Piles of coal refuse can have significant negative environmental consequences, including the leaching of iron, manganese, and aluminum residues into waterways and acid mine drainage.[2] The runoff can create both surface and groundwater contamination.[3] The piles also create a fire hazard, with the potential to spontaneously ignite. Because most coal refuse harbors toxic components, it is not easily reclaimed by replanting with plants like beach grasses.[4] [5]
Gob has about four times as much toxic mercury and more sulfur than typical coal. Culm is the term for waste anthracite coal.
The first step to reclaiming land occupied by coal refuse piles is to remove the refuse matter.[6]
Where economically viable, some coal miners try to reprocess these wastes. In more industrialized economies, this may include complex reprocessing, such as fluidized bed combustion in power plants. In less industrialized systems, manual sorting may be employed. For example, in the Jharia coalfield in eastern India, a large cohort of "coal cycle wallahs" manually sort mine tailings with their families, and then transport the salvaged coal on bicycles more than 60 kilometers to market.[7] [8]

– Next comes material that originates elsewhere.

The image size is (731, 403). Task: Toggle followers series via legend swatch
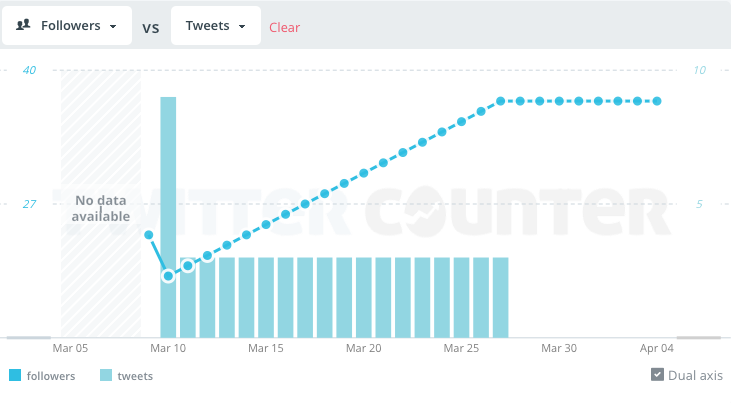pos(15,376)
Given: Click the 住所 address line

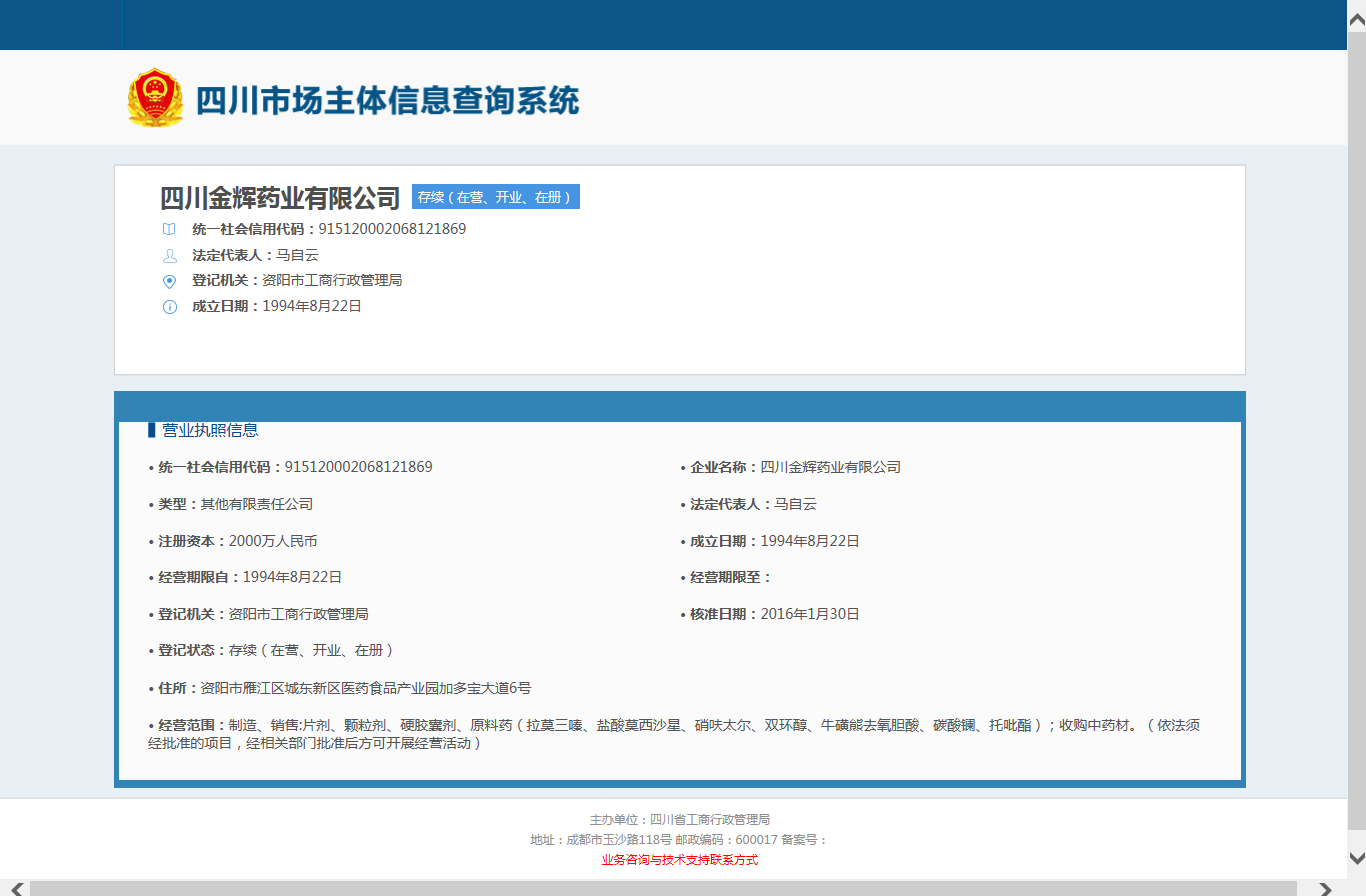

The burning of waste coal typically produces more environmental toxins than higher energy coals. Modern fluidized bed combustion with limestone for acid gas control can lower toxin emissions to acceptable levels, concentrating the toxicity into waste ash. For every 100 tons of coal waste burned, 85 tons of waste ash (more toxic versions of fly ash and bottom ash) are created. Fortunately, this ash is more stable than the waste and may simply be re-compacted into the mine site with less risk of leaching. It can also be used to neutralize acidic mine discharge.[6]
There have been some attempts to use non-flammable coal waste in concrete production, similar to the use of fly ash.[9] The waste ash from burning of coal waste is approved as a source of fly ash by the West Virginia Department of Highways in 2019.[6]
In the United States, most waste coal piles accumulated from 1900 to 1970 when processing techniques were less sophisticated.[10] The US has a longstanding inspection program of these refuse piles.[11] In Pennsylvania alone, there are over 770 such piles identified.[12] There are at least 18 coal waste burning plants in the United States,[13] mostly in Pennsylvania.
The Grant Town Power Project in West Virginia burns 530,000 tons of coal refuse annually, allowing the reclaimation of 30 acres of land per year.[6] Still, there's criticism regarding the plant's negative profitability and its greenhouse gas emissions from burning coal. The plant has controversially proposed pivoting to cryptocurrency mining for funding.[14] Wider replacement of cement by its fly ash should bring down its carbon footprint.[6]
The word in reference to coal waste is of uncertain origin but goes back over 200 years, long before a false etymology as a backronym for "garbage of bituminous"[15] was humorously invented to "explain" it.
In the 1966 Aberfan disaster in Wales, a colliery spoil tip collapsed, engulfing a school and killing 116 children and 28 adults. Other accidents involving coal waste include the Martin County coal slurry spill (US, 2000) and the Obed Mountain coal mine spill (Canada, 2013).